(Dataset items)
========================================================================

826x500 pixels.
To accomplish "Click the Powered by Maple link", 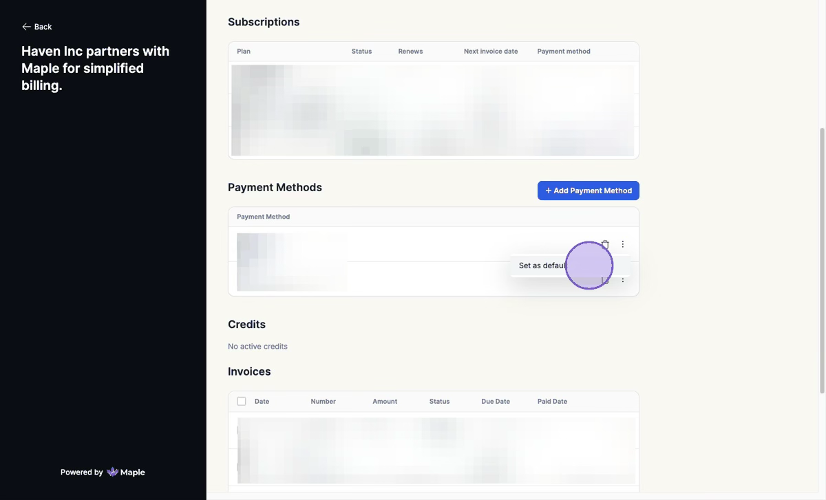I will (103, 472).
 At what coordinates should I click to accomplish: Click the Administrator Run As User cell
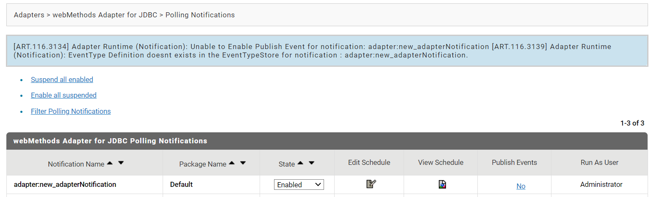tap(601, 184)
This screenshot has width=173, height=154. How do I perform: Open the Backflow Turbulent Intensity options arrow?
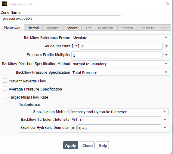click(165, 120)
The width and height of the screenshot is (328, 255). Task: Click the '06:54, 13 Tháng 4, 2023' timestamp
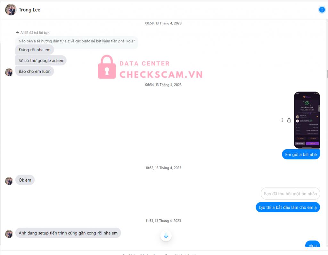163,85
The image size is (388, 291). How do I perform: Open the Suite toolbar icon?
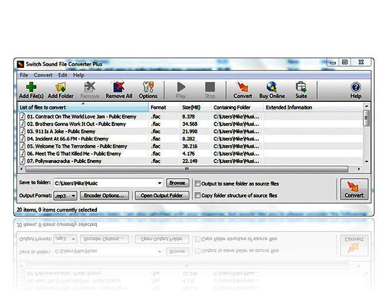pos(301,90)
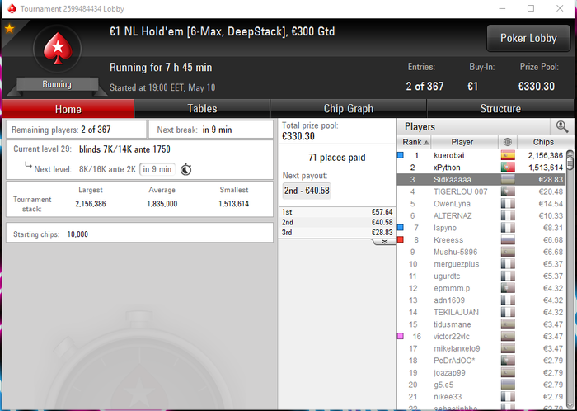Click Portugal flag next to xPython
577x411 pixels.
(508, 168)
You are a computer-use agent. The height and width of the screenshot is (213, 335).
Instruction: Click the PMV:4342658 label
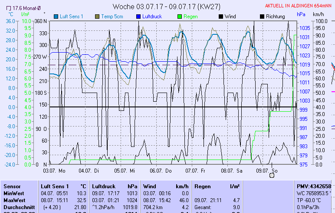(314, 186)
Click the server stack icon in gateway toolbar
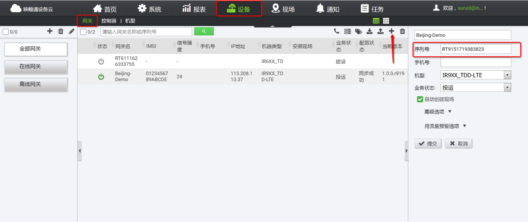This screenshot has width=528, height=222. [347, 32]
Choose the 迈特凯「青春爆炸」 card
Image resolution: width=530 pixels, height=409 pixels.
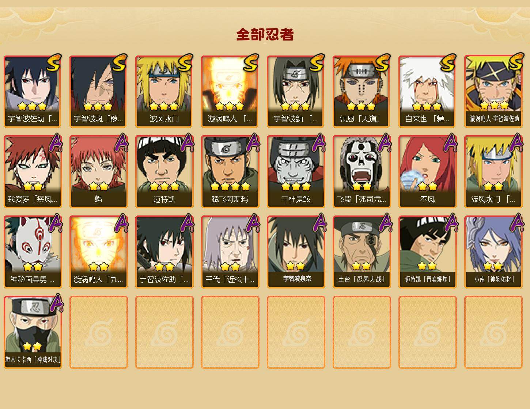click(428, 252)
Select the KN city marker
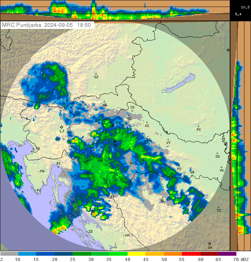This screenshot has width=251, height=262. (124, 235)
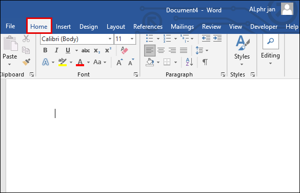Sort text A to Z

(189, 62)
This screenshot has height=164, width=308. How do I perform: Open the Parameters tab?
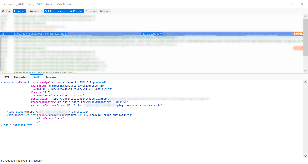click(x=21, y=77)
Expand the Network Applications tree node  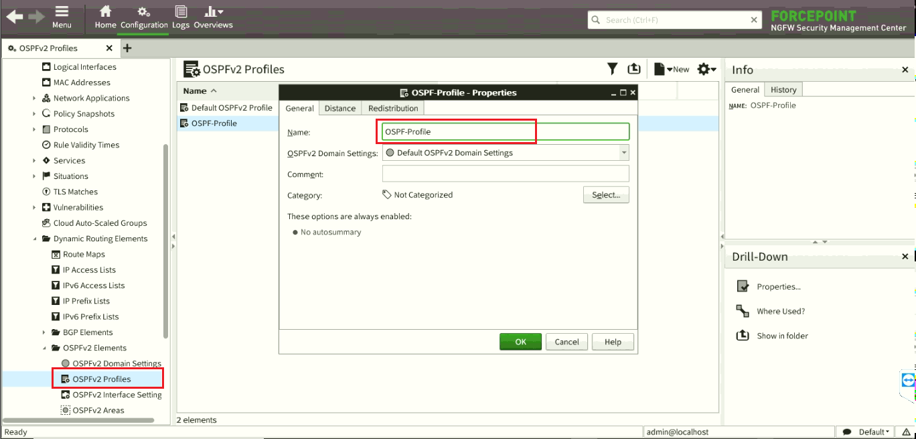[34, 99]
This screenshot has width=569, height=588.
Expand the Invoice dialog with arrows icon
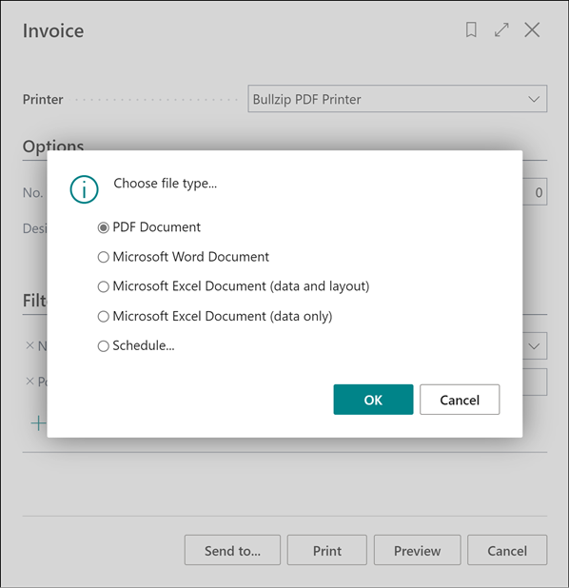(501, 30)
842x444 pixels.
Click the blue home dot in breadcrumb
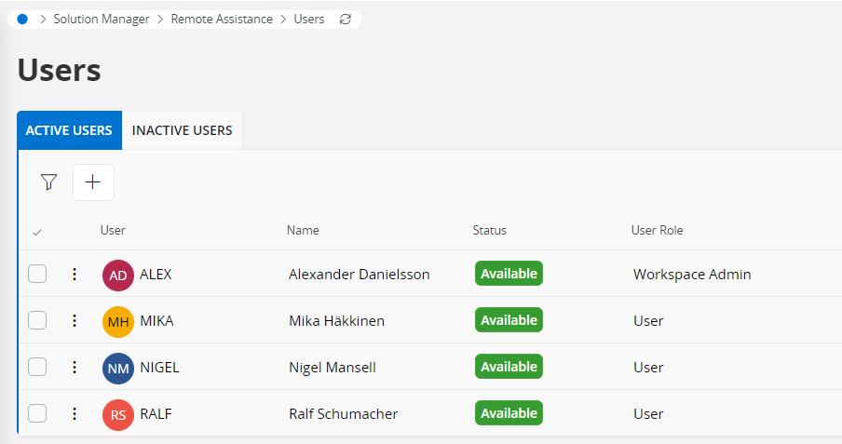22,20
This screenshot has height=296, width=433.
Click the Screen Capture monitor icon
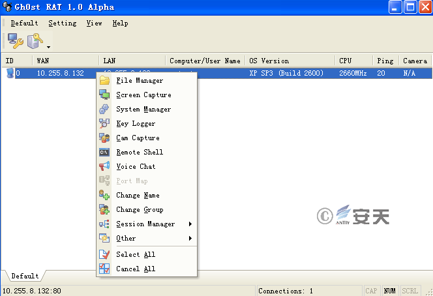pyautogui.click(x=104, y=95)
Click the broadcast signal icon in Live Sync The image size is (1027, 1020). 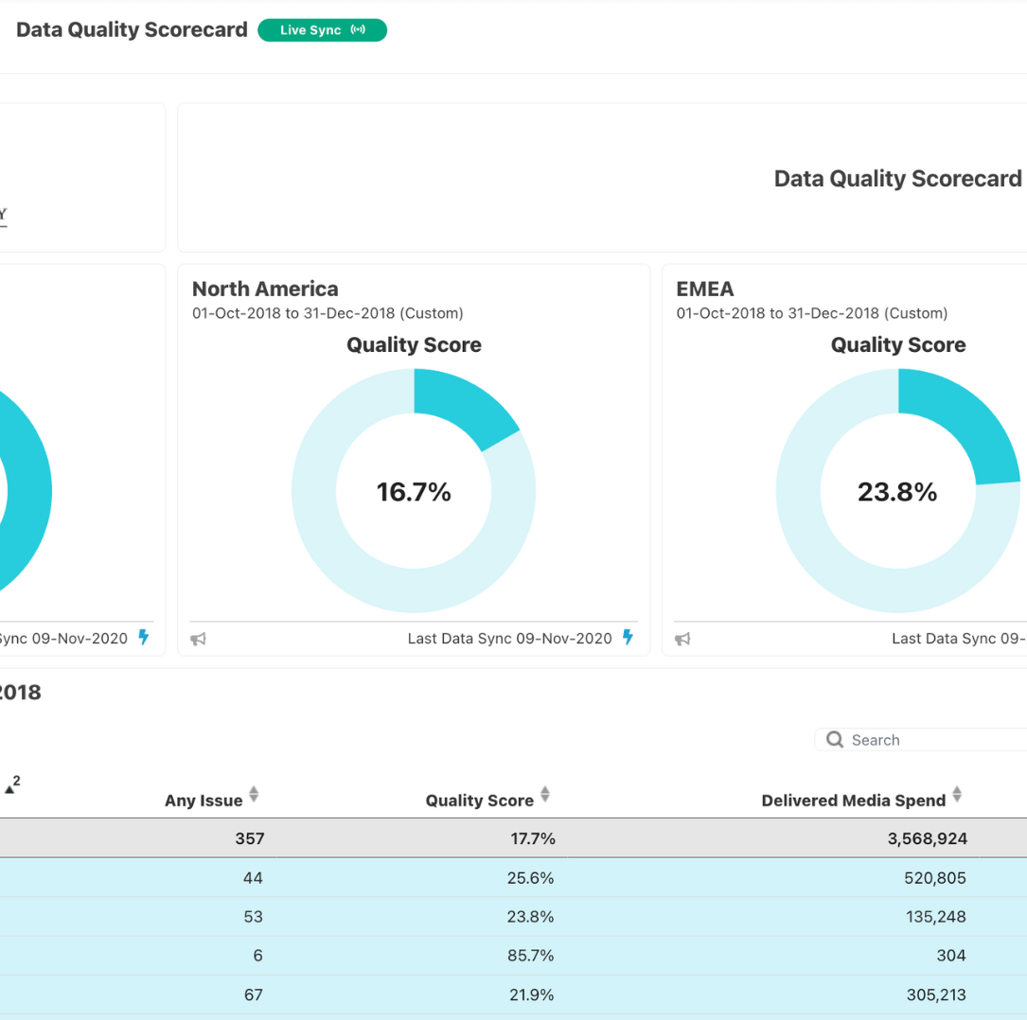[357, 30]
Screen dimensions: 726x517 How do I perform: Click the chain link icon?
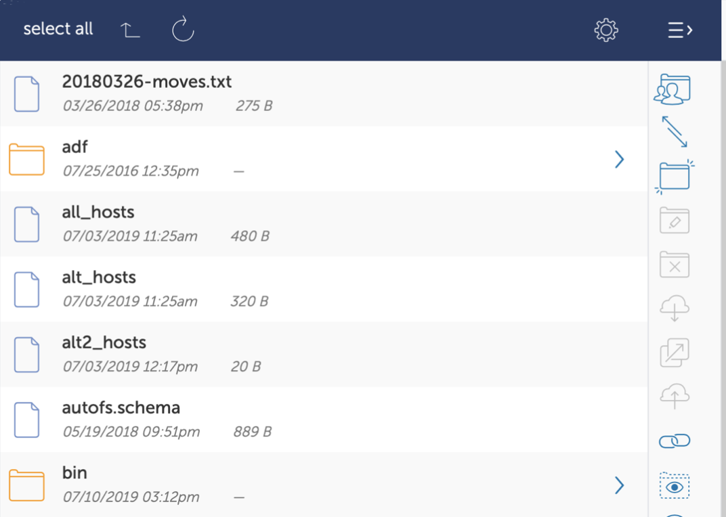675,441
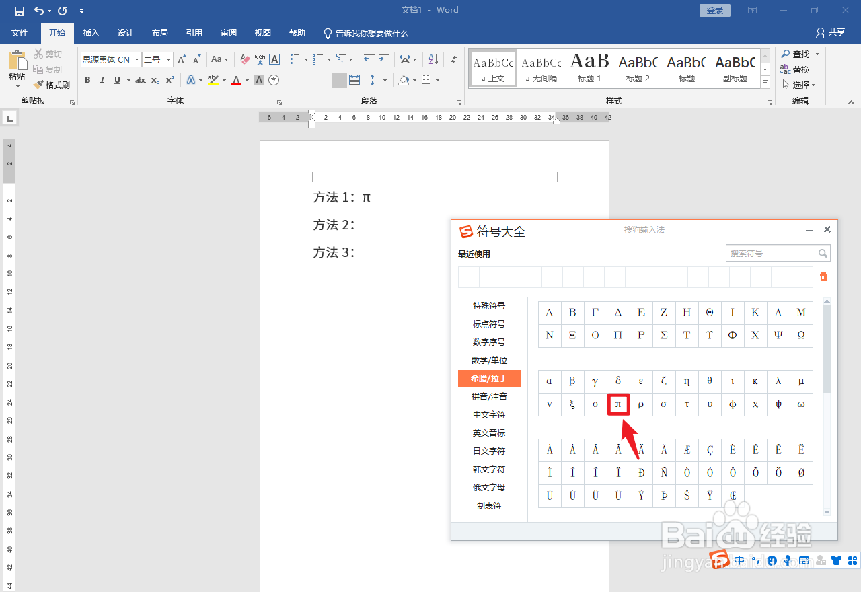861x592 pixels.
Task: Apply strikethrough formatting
Action: (x=140, y=80)
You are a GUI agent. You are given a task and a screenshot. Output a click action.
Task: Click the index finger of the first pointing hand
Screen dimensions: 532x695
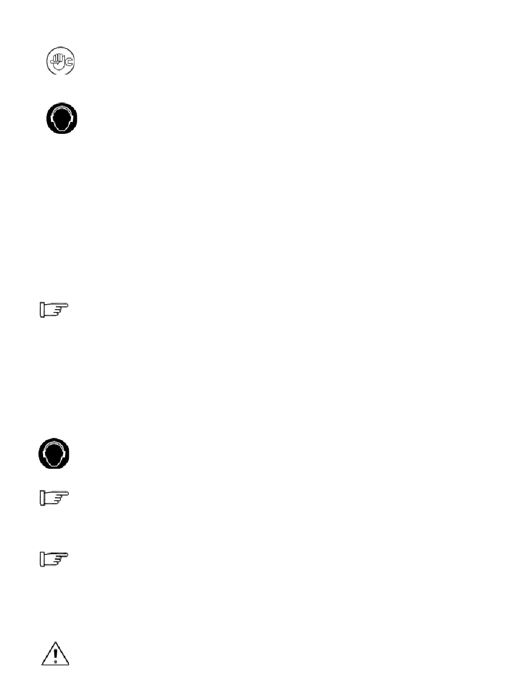[x=60, y=306]
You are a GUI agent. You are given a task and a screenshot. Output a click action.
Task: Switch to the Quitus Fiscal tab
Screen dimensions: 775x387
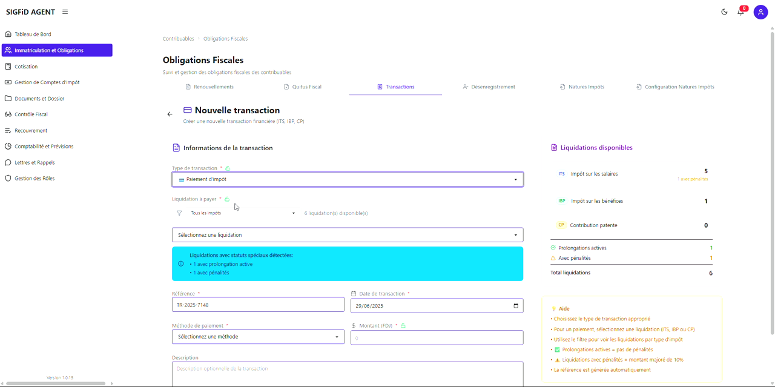coord(303,87)
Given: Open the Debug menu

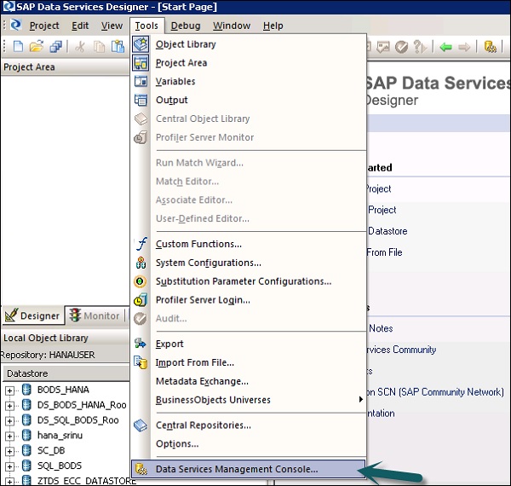Looking at the screenshot, I should point(186,26).

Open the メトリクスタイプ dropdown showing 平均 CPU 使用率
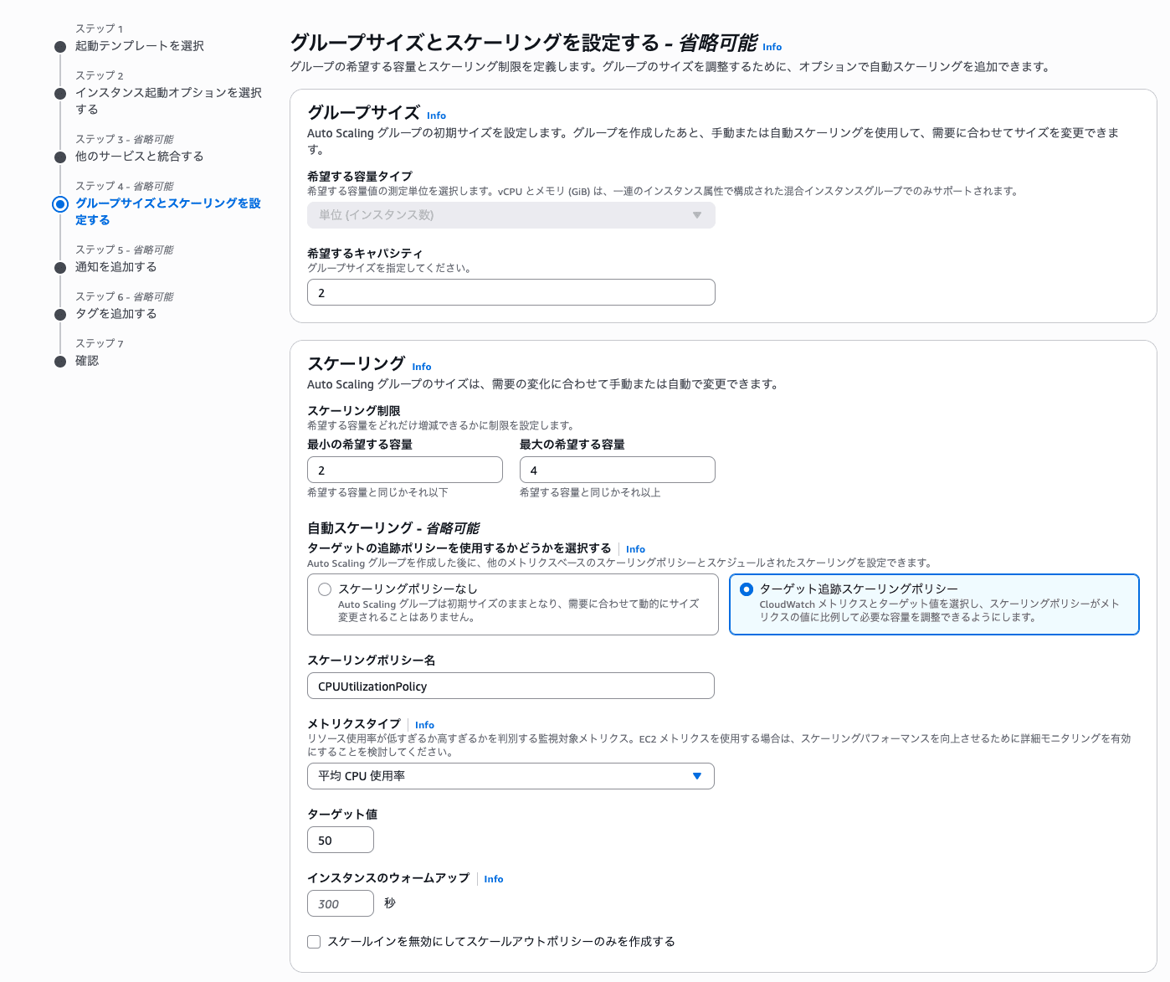(x=511, y=776)
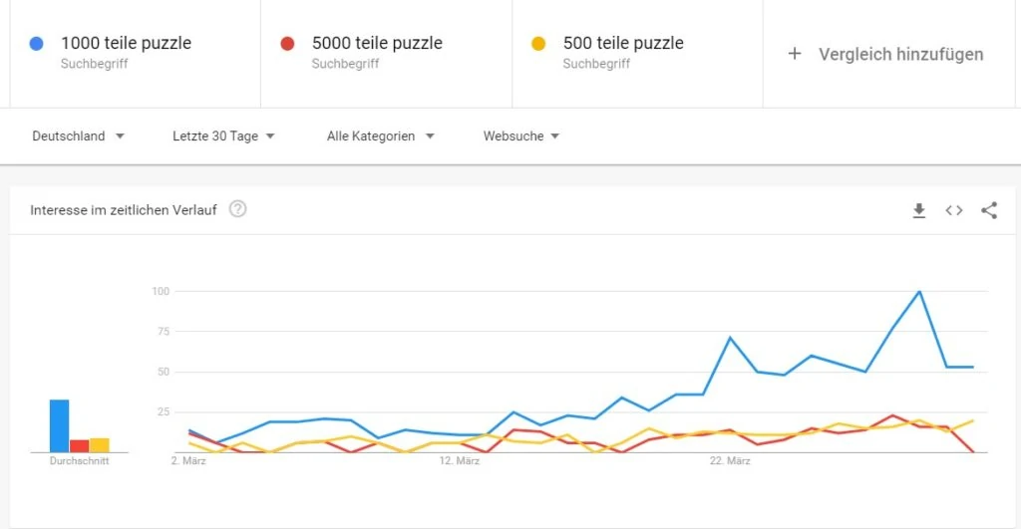Expand the Letzte 30 Tage time range
Image resolution: width=1021 pixels, height=529 pixels.
pos(223,136)
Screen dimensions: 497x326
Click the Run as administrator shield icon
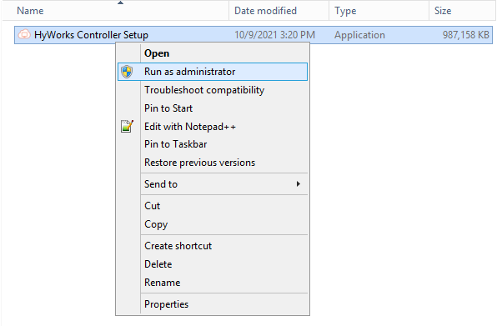tap(127, 72)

========================================================================

# ABOUT THIS EXERCISE
Pictures are to be left out; the answer must otherwise be exactly the lines from the one with "Given: Open the Debug menu" through the final line of the entries above, both included.

# RESPONSE TO THE TASK
Given: Open the Debug menu

Looking at the screenshot, I should point(186,26).

Open the メトリクスタイプ dropdown showing 平均 CPU 使用率
(x=511, y=776)
Expand the Letzte 30 Tage time range
Image resolution: width=1021 pixels, height=529 pixels.
pos(223,136)
Screen dimensions: 497x326
Click the Run as administrator shield icon
tap(127, 72)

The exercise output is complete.